Lt. Westbrook, pilot of an Army plane, was reported missing in action in a message received by relatives May 22, 1943. He had been in the service about two years.
At the same time, Staff Sgt. John Arihood, another Grandview boy, gunner with a U. S. bomber squadron, was reported missing. Relatives have since received word that he died in an Axis prison camp.
Source: Muscatine Journal and News-Tribune, June 12, 1943Prisoner Ranks Expand As War Grows Intense In France and Germany
Hopes for an eventual happy reunion at the conclusion of hostilities with father, brother, son or husband, initially reported as “missing in action” has been spurred in a number of homes in Muscatine and nearby communities in southeastern Iowa and western Illinois by later information, advising that the missing service man was listed as a prisoner of war.
Anxious hours of hopeful waiting after official information listing men as “missing in action” has been followed in repeated instances by such data during the past year, as it was in former years of World War No. 2, as the number of men who have become members of the “Barbed Wire Legion”—prisoners of war—has increased.
Then, for families and for the members of the Barbed Wire Legion, as well, has followed a second interval of waiting—until through the channels of the International Red Cross, letters and communications have been re-established.
This, in turn, is followed by further waiting—waiting for that day when peace will return and the guns of war are silenced—when long days of confinement in distant camps and restriction of privileges will come to an end and families and friends may be reunited.
As the period of America’s participation in the war has lengthened, so has the number of men listed from this community as prisoners of war.
For some, stationed in the Pacific theater of action, three years have passed in prison camps. For others, captured in other fields of action, one year in a prisoner of war camp is stretching to a second. Others, participating in more recent actions, have spent lesser periods in prison camps.
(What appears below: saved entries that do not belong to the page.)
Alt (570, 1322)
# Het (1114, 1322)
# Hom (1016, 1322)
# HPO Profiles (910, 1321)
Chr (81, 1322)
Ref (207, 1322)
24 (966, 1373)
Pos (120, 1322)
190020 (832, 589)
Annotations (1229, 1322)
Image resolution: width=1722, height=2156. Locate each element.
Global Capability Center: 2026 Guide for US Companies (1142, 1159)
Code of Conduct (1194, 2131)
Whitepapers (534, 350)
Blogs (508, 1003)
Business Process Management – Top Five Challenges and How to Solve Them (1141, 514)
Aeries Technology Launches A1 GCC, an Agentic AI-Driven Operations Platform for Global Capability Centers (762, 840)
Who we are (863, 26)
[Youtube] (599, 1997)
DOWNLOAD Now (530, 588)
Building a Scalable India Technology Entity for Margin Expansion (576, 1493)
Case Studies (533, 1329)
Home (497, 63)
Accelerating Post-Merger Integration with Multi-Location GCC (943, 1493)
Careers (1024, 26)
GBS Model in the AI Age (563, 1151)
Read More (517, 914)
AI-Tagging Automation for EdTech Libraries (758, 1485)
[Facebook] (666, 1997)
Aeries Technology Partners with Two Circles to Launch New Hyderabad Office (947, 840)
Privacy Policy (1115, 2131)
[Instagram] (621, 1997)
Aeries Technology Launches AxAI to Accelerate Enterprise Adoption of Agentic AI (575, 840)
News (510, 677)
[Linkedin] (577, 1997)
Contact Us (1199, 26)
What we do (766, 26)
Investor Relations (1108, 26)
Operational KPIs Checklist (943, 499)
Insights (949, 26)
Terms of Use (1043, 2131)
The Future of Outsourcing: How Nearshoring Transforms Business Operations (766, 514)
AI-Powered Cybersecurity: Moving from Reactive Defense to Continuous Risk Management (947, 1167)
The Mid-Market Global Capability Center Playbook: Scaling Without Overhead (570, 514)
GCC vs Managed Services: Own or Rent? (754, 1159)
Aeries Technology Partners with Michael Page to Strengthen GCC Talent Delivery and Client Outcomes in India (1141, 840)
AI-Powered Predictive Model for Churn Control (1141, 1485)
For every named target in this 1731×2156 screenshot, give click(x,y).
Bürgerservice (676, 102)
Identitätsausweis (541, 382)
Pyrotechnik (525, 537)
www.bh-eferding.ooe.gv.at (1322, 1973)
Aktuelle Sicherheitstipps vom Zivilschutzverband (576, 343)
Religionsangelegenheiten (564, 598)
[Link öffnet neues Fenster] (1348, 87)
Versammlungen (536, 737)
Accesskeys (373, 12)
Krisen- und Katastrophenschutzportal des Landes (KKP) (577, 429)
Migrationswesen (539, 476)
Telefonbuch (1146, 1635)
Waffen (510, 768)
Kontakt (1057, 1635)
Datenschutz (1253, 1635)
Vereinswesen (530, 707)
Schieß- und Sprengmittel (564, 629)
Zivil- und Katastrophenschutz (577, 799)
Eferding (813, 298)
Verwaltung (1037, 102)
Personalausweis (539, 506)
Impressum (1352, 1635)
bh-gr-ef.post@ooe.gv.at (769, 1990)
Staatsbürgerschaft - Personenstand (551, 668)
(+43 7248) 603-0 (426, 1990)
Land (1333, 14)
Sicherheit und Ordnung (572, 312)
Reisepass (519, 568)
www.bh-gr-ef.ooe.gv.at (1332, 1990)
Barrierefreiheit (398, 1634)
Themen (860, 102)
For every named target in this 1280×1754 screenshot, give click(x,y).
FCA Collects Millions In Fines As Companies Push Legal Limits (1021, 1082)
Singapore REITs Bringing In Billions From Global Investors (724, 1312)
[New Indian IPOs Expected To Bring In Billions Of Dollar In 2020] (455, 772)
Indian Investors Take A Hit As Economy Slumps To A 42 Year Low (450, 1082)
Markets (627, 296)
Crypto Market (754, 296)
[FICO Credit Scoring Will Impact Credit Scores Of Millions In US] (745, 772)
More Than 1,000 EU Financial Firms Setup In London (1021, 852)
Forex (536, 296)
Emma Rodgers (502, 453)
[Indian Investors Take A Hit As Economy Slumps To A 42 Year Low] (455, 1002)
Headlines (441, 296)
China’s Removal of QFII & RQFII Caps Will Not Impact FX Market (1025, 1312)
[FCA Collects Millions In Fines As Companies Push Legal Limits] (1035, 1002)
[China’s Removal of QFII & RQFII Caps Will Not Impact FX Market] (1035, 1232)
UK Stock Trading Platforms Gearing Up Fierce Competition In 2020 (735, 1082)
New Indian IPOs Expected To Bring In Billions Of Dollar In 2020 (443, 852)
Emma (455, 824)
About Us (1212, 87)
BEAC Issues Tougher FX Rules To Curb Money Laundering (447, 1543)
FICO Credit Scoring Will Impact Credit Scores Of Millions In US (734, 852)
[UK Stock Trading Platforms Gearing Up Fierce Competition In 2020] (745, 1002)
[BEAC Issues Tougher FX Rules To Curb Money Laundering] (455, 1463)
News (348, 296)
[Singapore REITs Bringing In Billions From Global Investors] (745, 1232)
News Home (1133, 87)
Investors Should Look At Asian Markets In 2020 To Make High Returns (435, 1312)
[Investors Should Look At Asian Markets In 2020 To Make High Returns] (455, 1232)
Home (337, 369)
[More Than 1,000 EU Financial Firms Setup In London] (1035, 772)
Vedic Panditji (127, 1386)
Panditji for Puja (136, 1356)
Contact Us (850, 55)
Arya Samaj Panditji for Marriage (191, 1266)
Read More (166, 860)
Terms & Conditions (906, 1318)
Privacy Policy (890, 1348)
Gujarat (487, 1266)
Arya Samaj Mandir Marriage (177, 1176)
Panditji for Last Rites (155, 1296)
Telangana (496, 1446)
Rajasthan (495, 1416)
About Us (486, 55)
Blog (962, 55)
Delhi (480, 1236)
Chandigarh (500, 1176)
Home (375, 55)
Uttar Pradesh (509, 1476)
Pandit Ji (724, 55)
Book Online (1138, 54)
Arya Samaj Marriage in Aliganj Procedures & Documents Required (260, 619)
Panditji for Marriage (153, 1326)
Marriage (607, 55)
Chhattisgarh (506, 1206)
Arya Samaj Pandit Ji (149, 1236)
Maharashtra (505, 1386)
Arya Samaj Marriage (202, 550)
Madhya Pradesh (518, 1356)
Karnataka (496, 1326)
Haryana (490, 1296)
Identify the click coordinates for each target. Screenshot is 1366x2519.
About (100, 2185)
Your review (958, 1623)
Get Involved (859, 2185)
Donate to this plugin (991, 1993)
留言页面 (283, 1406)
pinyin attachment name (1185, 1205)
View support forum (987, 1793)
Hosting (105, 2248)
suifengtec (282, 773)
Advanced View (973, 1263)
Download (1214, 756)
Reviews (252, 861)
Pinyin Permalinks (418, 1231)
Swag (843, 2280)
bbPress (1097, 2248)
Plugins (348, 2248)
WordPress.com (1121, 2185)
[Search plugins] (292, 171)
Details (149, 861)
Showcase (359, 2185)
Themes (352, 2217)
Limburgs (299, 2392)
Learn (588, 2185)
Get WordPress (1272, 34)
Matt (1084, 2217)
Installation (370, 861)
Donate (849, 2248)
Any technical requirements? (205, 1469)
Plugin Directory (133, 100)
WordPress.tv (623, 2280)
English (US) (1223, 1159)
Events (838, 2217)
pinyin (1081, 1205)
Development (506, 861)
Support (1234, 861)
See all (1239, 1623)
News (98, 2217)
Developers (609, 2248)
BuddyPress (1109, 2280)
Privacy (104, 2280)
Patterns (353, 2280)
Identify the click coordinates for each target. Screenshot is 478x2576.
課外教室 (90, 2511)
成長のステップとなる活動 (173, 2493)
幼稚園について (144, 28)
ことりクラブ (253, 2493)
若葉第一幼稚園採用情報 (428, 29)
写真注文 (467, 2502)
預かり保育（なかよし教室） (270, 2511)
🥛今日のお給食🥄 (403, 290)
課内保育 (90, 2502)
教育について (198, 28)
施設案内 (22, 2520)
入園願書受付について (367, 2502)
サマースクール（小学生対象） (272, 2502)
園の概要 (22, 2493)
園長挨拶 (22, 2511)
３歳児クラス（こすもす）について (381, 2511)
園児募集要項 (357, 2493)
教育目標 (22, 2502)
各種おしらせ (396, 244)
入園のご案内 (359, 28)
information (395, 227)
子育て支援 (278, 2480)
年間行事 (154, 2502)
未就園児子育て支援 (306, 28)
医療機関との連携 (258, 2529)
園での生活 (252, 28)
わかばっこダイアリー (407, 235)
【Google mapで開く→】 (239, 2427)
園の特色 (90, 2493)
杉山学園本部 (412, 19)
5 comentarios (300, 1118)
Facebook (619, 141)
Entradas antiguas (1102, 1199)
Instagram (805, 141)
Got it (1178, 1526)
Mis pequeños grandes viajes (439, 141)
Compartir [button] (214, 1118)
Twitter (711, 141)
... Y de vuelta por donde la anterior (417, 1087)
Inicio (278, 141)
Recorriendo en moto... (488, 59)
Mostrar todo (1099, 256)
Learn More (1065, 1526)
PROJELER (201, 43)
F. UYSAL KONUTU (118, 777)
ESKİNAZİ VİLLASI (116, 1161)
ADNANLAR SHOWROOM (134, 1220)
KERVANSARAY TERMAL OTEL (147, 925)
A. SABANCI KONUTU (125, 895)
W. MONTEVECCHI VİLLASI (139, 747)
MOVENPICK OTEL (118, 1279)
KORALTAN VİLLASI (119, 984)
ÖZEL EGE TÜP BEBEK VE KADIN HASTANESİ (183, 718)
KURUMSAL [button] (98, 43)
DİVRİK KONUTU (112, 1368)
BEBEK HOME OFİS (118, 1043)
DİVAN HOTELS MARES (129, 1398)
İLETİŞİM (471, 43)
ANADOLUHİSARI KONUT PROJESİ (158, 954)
From some of these men, relatives have received fairly regular, although restricted letters, advising of their treatment, the receipt of certain items of clothing, food and for recreational purposes through the Red Cross. From others only scratches of information have been received.
From official sources and from members of their families, brief sketches of the following men reported as prisoners, have been obtained:
LT. HARTLEY WESTBROOK—The son of Mr. and Mrs. B. H. Westbrook, who live on a farm near Grandview, was reported as a prisoner of Germany on June 12, 1943. He had been reported as missing in action on May 22, 1943. He was a pilot of an army bomber when his ship was forced down.
Source: Muscatine Journal and News-Tribune, Friday, December 29, 1944
Hartley A.”Hap” Westbrook was born Jan. 29, 1919 to Benjamin Harrison and Mabel Helen Wagner Westbrook. He died Oct. 21, 2002 and is buried in Wagner Cemetery, Letts, IA.
Lt. Col. Westbrook served in World War II with the U.S. Army Air Corps 44th Bomb Group, 67th Bomb Squadron on the “Flying 8 Ball” and was MIA and became a German POW. He was portrayed in the movie “Stalag 17”.